4) Drop the optimization and always recompile all smart contract source files. Of these four, it's the slowest, but it is still strongly preferred over the unexpected behavior of the status quo. This is probably also the only option that doesn't require a major version bump.

In our workflow, smart contracts are actually written by scripts as part of the build process, so their last modified dates will always be extremely recent and the truffle compile stage will always recompile them on that basis, so the first option is strongly preferred. Use of absolute paths is definitely to be avoided, especially for collaborative development and review (incl. auditing) processes.

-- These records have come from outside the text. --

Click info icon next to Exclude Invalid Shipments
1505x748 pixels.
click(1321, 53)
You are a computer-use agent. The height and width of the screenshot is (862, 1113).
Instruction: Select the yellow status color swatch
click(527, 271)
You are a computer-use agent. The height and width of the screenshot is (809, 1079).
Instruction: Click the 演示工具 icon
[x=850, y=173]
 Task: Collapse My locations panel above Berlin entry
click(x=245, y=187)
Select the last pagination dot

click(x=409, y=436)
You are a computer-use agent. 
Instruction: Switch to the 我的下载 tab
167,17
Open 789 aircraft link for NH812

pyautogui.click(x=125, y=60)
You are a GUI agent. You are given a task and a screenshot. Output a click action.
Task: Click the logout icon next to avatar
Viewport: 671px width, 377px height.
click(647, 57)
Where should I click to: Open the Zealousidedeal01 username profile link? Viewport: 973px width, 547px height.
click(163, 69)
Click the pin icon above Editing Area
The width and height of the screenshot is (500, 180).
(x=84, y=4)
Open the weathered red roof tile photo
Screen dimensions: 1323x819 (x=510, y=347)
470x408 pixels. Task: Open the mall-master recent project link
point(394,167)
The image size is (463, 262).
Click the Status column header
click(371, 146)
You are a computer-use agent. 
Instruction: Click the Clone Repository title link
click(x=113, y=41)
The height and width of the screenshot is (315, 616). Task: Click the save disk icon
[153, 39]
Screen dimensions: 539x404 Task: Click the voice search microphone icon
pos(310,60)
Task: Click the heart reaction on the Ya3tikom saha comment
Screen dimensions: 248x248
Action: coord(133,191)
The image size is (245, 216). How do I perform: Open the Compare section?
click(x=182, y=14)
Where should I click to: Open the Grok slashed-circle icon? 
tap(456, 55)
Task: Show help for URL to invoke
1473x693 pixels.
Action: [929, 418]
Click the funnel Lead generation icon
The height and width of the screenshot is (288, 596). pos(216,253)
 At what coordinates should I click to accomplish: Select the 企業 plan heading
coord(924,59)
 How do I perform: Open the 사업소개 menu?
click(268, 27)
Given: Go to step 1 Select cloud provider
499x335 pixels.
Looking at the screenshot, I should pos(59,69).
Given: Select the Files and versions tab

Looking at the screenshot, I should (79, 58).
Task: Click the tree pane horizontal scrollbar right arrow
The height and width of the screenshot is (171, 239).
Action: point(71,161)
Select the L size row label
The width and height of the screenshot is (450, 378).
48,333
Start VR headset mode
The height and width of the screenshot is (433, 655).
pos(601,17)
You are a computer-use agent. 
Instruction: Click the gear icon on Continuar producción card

eggplantzzz commented 1 year ago

@gnidan thoughts?

gnidan commented 1 year ago

I concur that we should get rid of absolute paths inside the artifacts. Now that we use that project: prefix for paths, we could probably switch to that. (Is that a breaking change? Maybe not, if we continue to support the existing absolute paths, but new artifacts get output with project:/ paths instead.)

Note that this would require @truffle/resolver to be updated so that resolver.resolve() accepts these project:/ style paths, which it currently does not. I'll make a new issue for that.